El hilo rojo de los reencuentros viajeros

Como ya dije en otro relato… en el camino conoces muchas personas. Muchas. Pero no con todas te volvés a ver, aunque muchas veces te gustaría…

Todo comenzó allá por 2013. Resulta que un grupo de viajeros, se fueron conociendo en el camino y siguieron viaje juntos. Luego de algún tiempo le dieron el nombre de “Equipo Rojo”; del cual yo no formo parte, pero he escuchado tanto de todos que es como si los conociera.

Mili y Diego estaban en este grupo. Viajaron un tiempo juntos y luego cada quien siguió su camino.

Diego llegó por tierra hasta México, volvió a Argentina, entre idas y venidas volvimos a viajar juntos. Esta vez llegamos hasta el fin del mundo y comenzamos a ir rumbo norte por la cordillera.

Mili, volvió Argentina, se fué de nuevo, estuvo por Sudamerica, entre mucha otra gente, conoció a Gabi, con quien cuenta la leyenda que no se cayeron del todo bien a primera vista.

Cruzó el canal de Panamá y por la zona conoció al gringo más capo del mundo mundial y empezaron a viajar juntos. Troy viajaba en moto, por ende Mili ahora viajaba en moto. Pero ellos empezaron a viajar en dirección sur.

Y ahora viene lo divertido.

Nosotros veníamos viajando en dirección Norte. Para este entonces ya estábamos en  2016.

Llegamos a Calafate en un Torino del año 69. Con Tito y el Balboa(@elmundoentorino). Quien nos levantó unos kilómetros antes de cruzar la frontera en Chile.

Cuando viajas sin tiempo, comenzás a cruzarte con gente que lo hace de la misma forma.

Vivir viajando implica que no siempre puedas pagar un hospedaje.

Y teníamos el dato de que en Calafate existía un lugar que hospedaba viajeros. Asique fuimos directamente a preguntar si podíamos quedarnos allí.

Cuando llegamos al lugar Diego vió una moto.

La moto pertenecía a Troy, el gringo mas capo del mundo mundial. Que estaba allí desde hacía algunas semanas. Mili se había ido a trabajar a un lugar muy lejos, pero muy lindo por un par de meses.

Y Gabi, la chaqueña, estaba viviendo en ese mismo lugar desde hacía algunos meses.

Todos la conocían a Mili (menos yo), pero Mili no estaba.

Pasamos unos hermosos días, y cosechamos una linda amistad. Recibimos el 2017 en familia, con mucha birra y rompiendo la pista.

Los primeros días de enero nos despedimos y nos fuimos al Chalten. Donde hicimos temporada hasta fines de abril.

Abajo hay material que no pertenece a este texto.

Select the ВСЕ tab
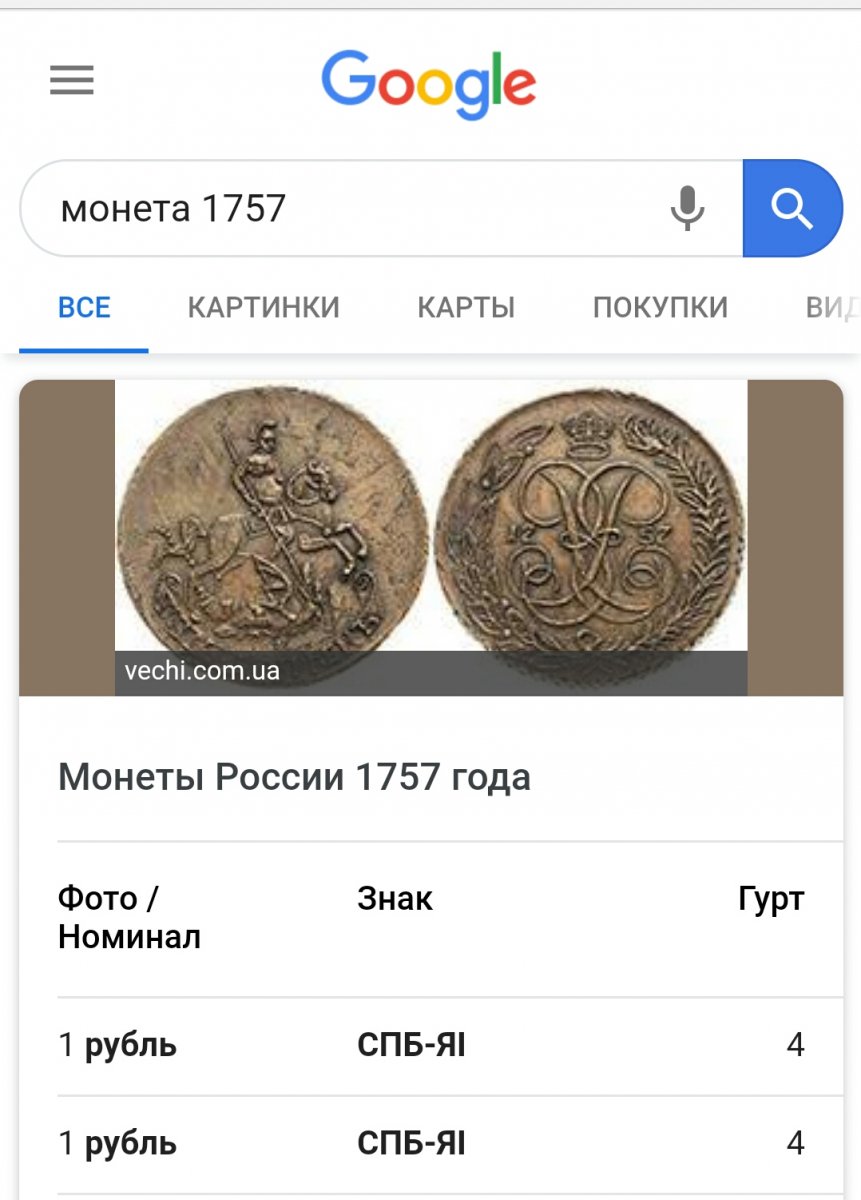 (x=84, y=307)
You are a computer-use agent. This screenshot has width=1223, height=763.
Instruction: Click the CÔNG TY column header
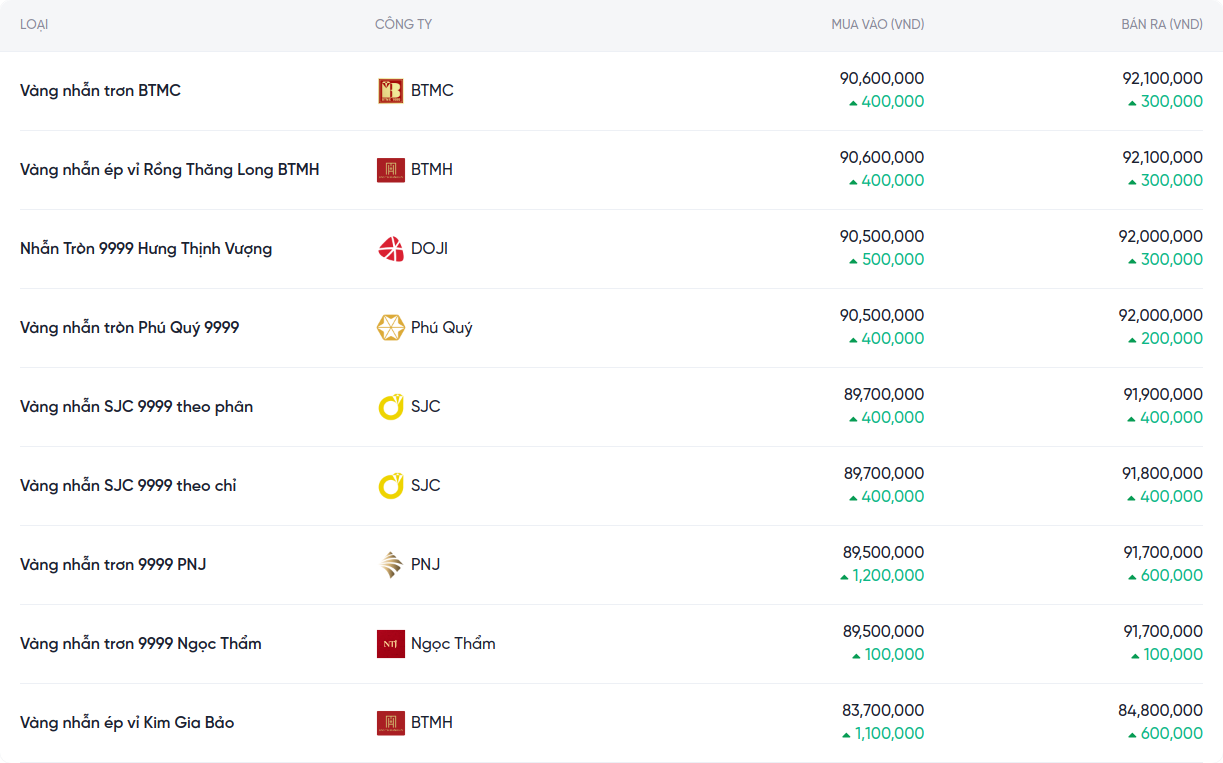pyautogui.click(x=403, y=24)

Una linda tarde mientras trabajábamos recibimos la hermosa visita de Mili y Troy!

 Al fin la conocí a Mili! Y esta vez fuimos los anfitriones nosotros! Una bella semana a puros mates, juegos y  fuegos.

Una vez más, cada quien siguió su camino.

En 2018 estuvimos relativamente cerca. Digo relativamente porque Mili estaba en el norte de Italia y nosotros en el sur, pero no pudimos llegar a vernos.

Gabi también estuvo cerca, pero corrimos con la misma suerte.

No fue hasta octubre del 2019 que nos juntó a los cinco en los pagos del gringo!

Y pasamos unos días increíbles, entre termas, hierbas y ballenas.

Rios, lagos, mares. Y muchos parques nacionales!

La compañía viajera es…es inexplicable!

Es fácil, es simple, es divertida y autentica! Pero lo más importante… es Comapñera!

En este 2020 tan particular, mi cumpleaños lo festejé en mi ciudad.

Gabita se viajo mas de 1000km para venir a brindar!

Y si toda esta locura viral no tiene intenciones de parar…esperemos al menos reencontrarnos a fin de año, los cinco, como hace un año.